Seated at the table next to me at a fast food restaurant, I couldn’t help hearing the lack of conversation between a young woman and a younger uniformed man, clearly employees of the establishment. “You need to take pride in your work,” she told him. There was no response.
“I told you last week, to start taking more pride in your work, but I don’t see any improvement,” she stated. This one way conversation went down hill from there. He kept glancing at her with a confused look as she repeated her unvaried message. Finally, the high school employee muttered something under his breath about “trying harder” and the conversation ended.
I understand his confusion. What does it mean to “take pride in your work?” What does “pride” behavior look like? How will he know if he’s taken enough pride to satisfy his shift leader? Since pride is not an action, the input she gave wasn’t something he could apply to improve his performance.

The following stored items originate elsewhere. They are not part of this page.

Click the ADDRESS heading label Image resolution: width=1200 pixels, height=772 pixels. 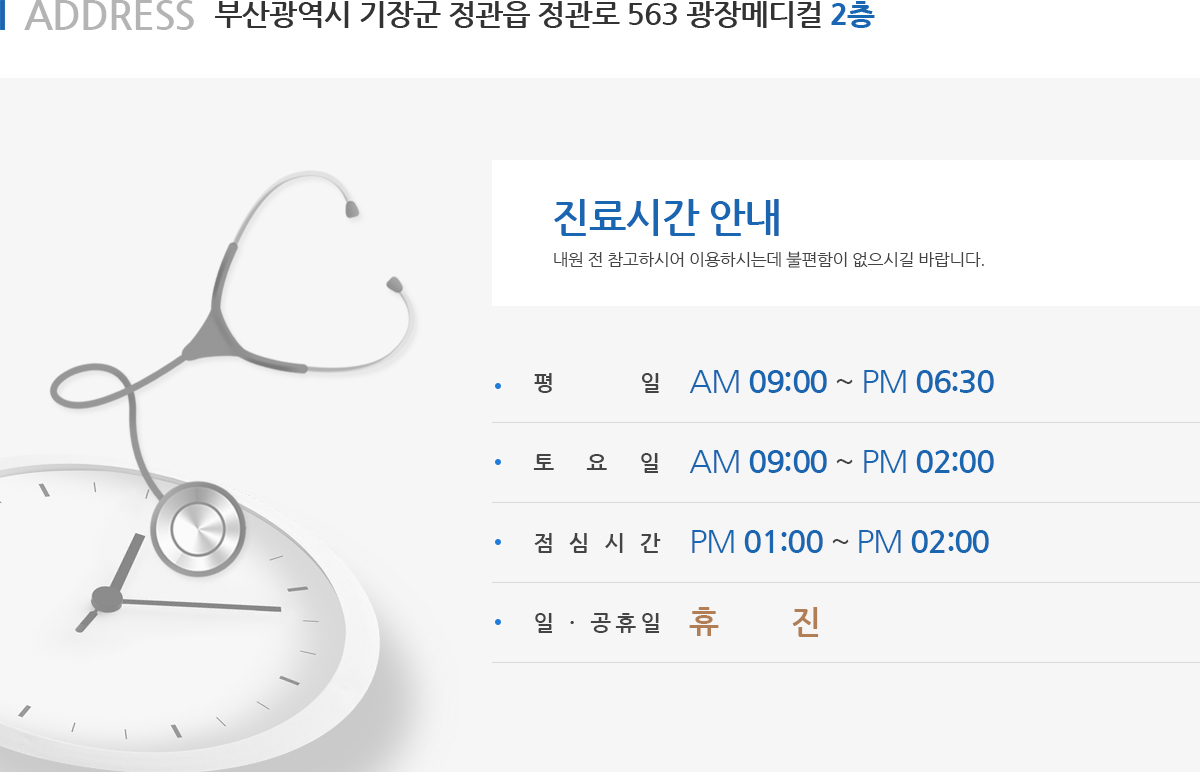[109, 16]
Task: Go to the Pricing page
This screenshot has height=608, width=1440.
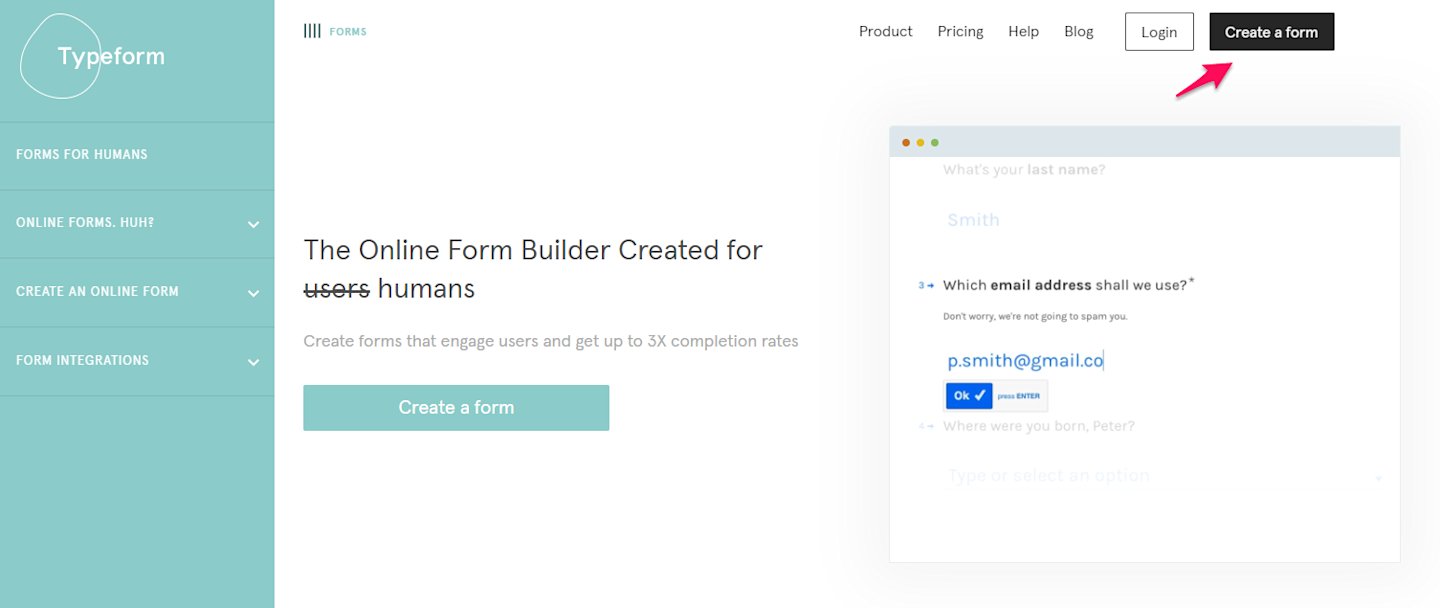Action: pos(960,31)
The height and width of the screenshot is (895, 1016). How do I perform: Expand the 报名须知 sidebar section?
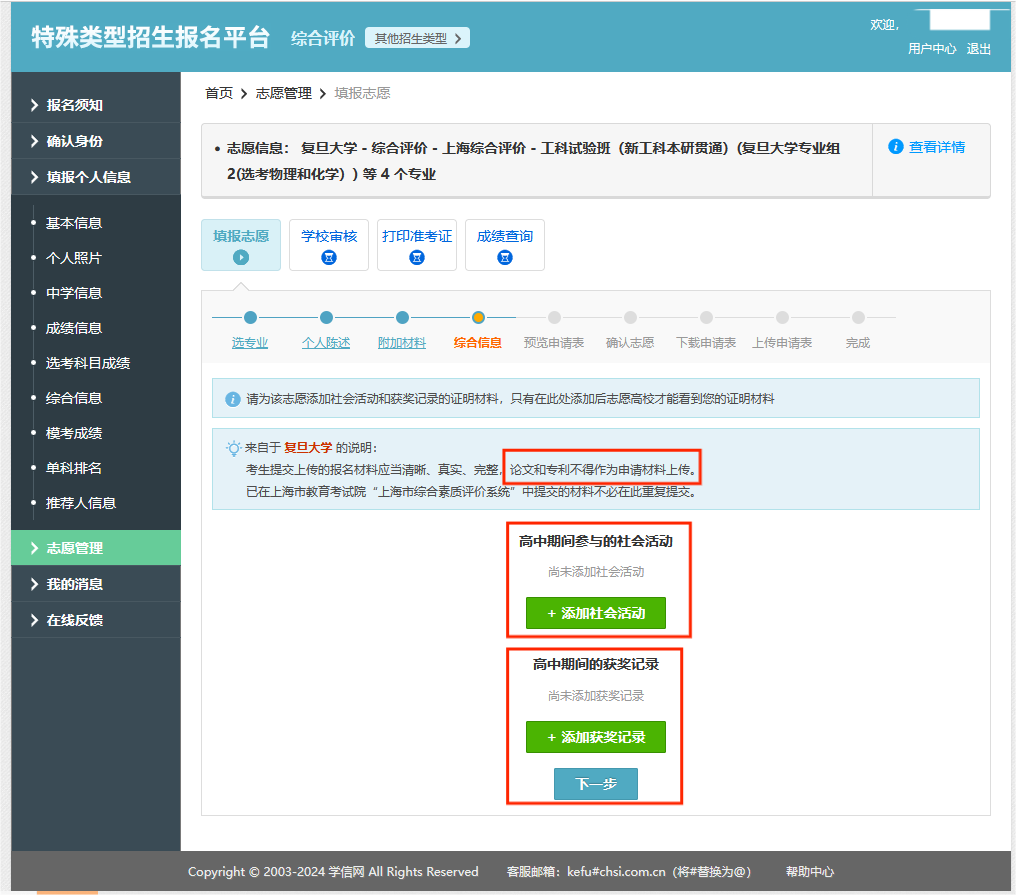click(x=75, y=105)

I expect their conversations won’t get any better as respective frustrations grow. Yet, conversations like these are typical in many workplace relationships. A team leader or supervisor tries to provide feedback or coach a staff member toward better performance. She thinks she’s providing direction, when in fact, she’s offering what a former boss of mine used to call “round” words. They’re pumped up and nice sounding, but they don’t communicate much.
Let’s say you inform your child that he needs to “study more” after a disappointing report card. You’re thinking “more” means an hour a day and he’s thinking another ten minutes. Even if you settle on the time allotment, “more” is one of those round words. It doesn’t (continue reading →)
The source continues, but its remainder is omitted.